Harpers has a good article on the prohibition of the slave trade:

http://www.harpers.org/archive/2007/12/hbc-90002071

Tomorrow marks the bicentennial of America’s prohibition of the slave trade, one of the last significant legislative acts of the presidency of Thomas Jefferson. The absence of public recognition of this date is disturbing. It reflects a pattern in which international law is steadily denigrated by officials of our Government and by their sustaining chorus of media talking heads. Around the world–outside of the United States–the bicentennial of the abolition of the slave trade has been celebrated and marked with books, speeches, and even an important, feature motion picture. It marks the decisive moment when international law stopped being exclusively about the rights and privileges of princelings amongst themselves, and started being about the fundamental rights of human beings simply because they are human beings. My contribution, “Doing God’s Work,” an essay on William Wilberforce and his foundational role in the global human rights movement can be read here, and will appear shortly in an expanded version in a book edited by Princeton theologian George Hunsinger.

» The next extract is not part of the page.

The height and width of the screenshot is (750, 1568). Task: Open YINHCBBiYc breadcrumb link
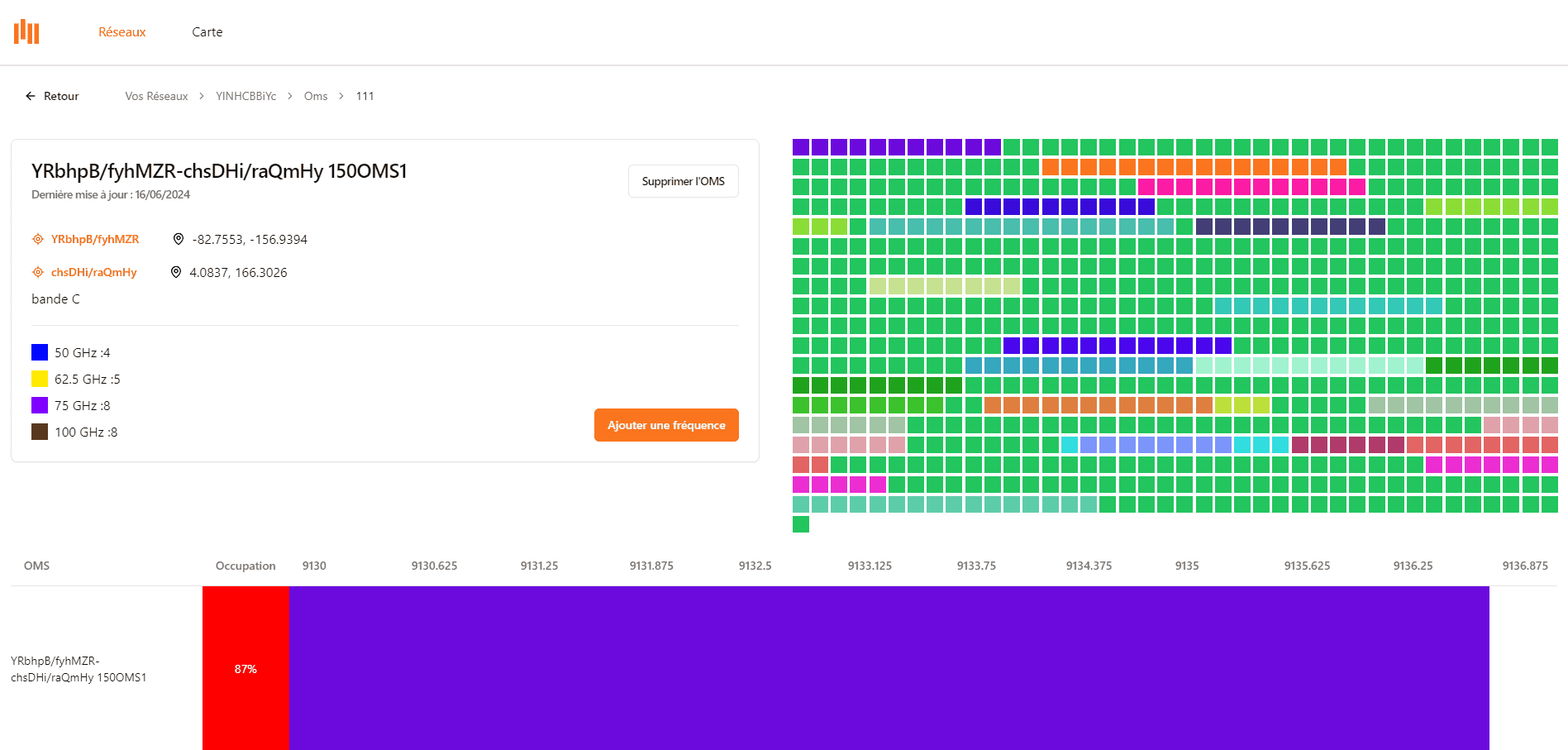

Historian Eric Foner marks the date with an op-ed in the New York Times. Foner’s piece is a must-read. But then, I can’t remember ever having come across something by Foner that wasn’t. He’s got to be the best living serious writer of American history. In fact, I think it’s impossible to understand the American South and modern race relations without having read his seminal works on Reconstruction. Foner explains why the decision to end the slave trade that was taken at Westminster and the law that Jefferson signed had different consequences:

The British campaign against the African slave trade not only launched the modern concern for human rights as an international principle, but today offers a usable past for a society increasingly aware of its multiracial character. It remains a historic chapter of which Britons of all origins can be proud. In the United States, however, slavery not only survived the end of the African trade but embarked on an era of unprecedented expansion. Americans have had to look elsewhere for memories that ameliorate our racial discontents, which helps explain our recent focus on the 19th-century Underground Railroad as an example (widely commemorated and often exaggerated) of blacks and whites working together in a common cause.

Nonetheless, the abolition of the slave trade to the United States is well worth remembering. Only a small fraction (perhaps 5 percent) of the estimated 11 million Africans brought to the New World in the four centuries of the slave trade were destined for the area that became the United States. But in the Colonial era, Southern planters regularly purchased imported slaves, and merchants in New York and New England profited handsomely from the trade.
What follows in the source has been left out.